> **Your instructions**
Reproduce the portion of the mailing-list thread on memtable reclaim from "2016-03-08 Thread Dan" up to and including "create small SSTables.", with no changes.

> **Passage provided**
Re: MemtableReclaimMemory pending building up

2016-03-08 Thread Dan Kinder
Quick follow-up here, so far I've had these nodes stable for about 2 days
now with the following (still mysterious) solution: *increase*
memtable_heap_space_in_mb
to 20GB. This was having issues at the default value of 1/4 heap (12GB in
my case, I misspoke earlier and said 16GB). Upping it to 20GB seems to have
made the issue go away so far.

Best guess now is that it simply was memtable flush throughput. Playing
with memtable_cleanup_threshold further may have also helped but I didn't
want to create small SSTables.

Thanks again for the input @Alain.

On Fri, Mar 4, 2016 at 4:53 PM, Dan Kinder  wrote:

> Hi thanks for responding Alain. Going to provide more info inline.
>
> However a small update that is probably relevant: while the node was in
> this state (MemtableReclaimMemory building up), since this cluster is not
> serving live traffic I temporarily turned off ALL client traffic, and the
> node still never recovered, MemtableReclaimMemory never went down. Seems
> like there is one thread doing this reclaiming and it has gotten stuck
> somehow.
>
> Will let you know when I have more results from experimenting... but
> again, merci
>
> On Thu, Mar 3, 2016 at 2:32 AM, Alain RODRIGUEZ 
> wrote:
>
>> Hi Dan,
>>
>> I'll try to go through all the elements:
>>
>> seeing this odd behavior happen, seemingly to single nodes at a time
>>
>>
>> Is that one node at the time or always on the same node. Do you consider
>> your data model if fairly, evenly distributed ?
>>
>
> of 6 nodes, 2 of them seem to be the recurring culprits. Could be related
> to a particular data partition.
>
>
>>
>> The node starts to take more and more memory (instance has 48GB memory on
>>> G1GC)
>>
>>
>> Do you use 48 GB heap size or is that the total amount of memory in the
>> node ? Could we have your JVM settings (GC and heap sizes), also memtable
>> size and type (off heap?) and the amount of available memory ?
>>
>
> Machine spec: 24 virtual cores, 64GB memory, 12 HDD JBOD (yes an absurd
> number of disks, not my choice)

Excerpt from a dataset
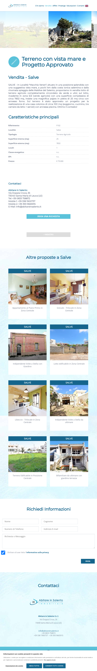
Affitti (55, 6)
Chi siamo (39, 6)
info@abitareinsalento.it (28, 206)
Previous (1, 29)
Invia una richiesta (48, 216)
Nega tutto (34, 666)
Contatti (80, 6)
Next (95, 29)
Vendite (48, 6)
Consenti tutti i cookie (54, 666)
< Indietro (48, 234)
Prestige (62, 6)
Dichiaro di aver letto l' (28, 552)
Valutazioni (71, 6)
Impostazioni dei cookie (14, 666)
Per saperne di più (50, 660)
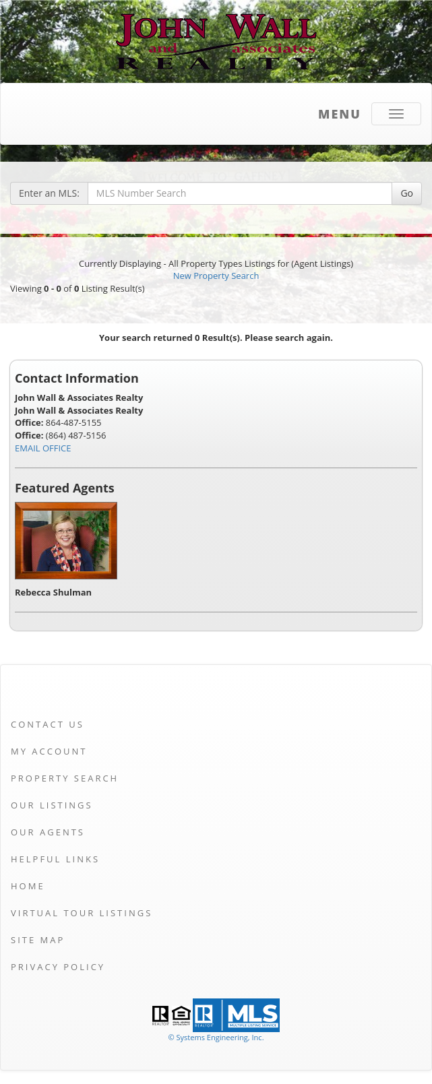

> **Response to this task**
2016-03-08 Thread Dan Kinder
Quick follow-up here, so far I've had these nodes stable for about 2 days
now with the following (still mysterious) solution: *increase*
memtable_heap_space_in_mb
to 20GB. This was having issues at the default value of 1/4 heap (12GB in
my case, I misspoke earlier and said 16GB). Upping it to 20GB seems to have
made the issue go away so far.

Best guess now is that it simply was memtable flush throughput. Playing
with memtable_cleanup_threshold further may have also helped but I didn't
want to create small SSTables.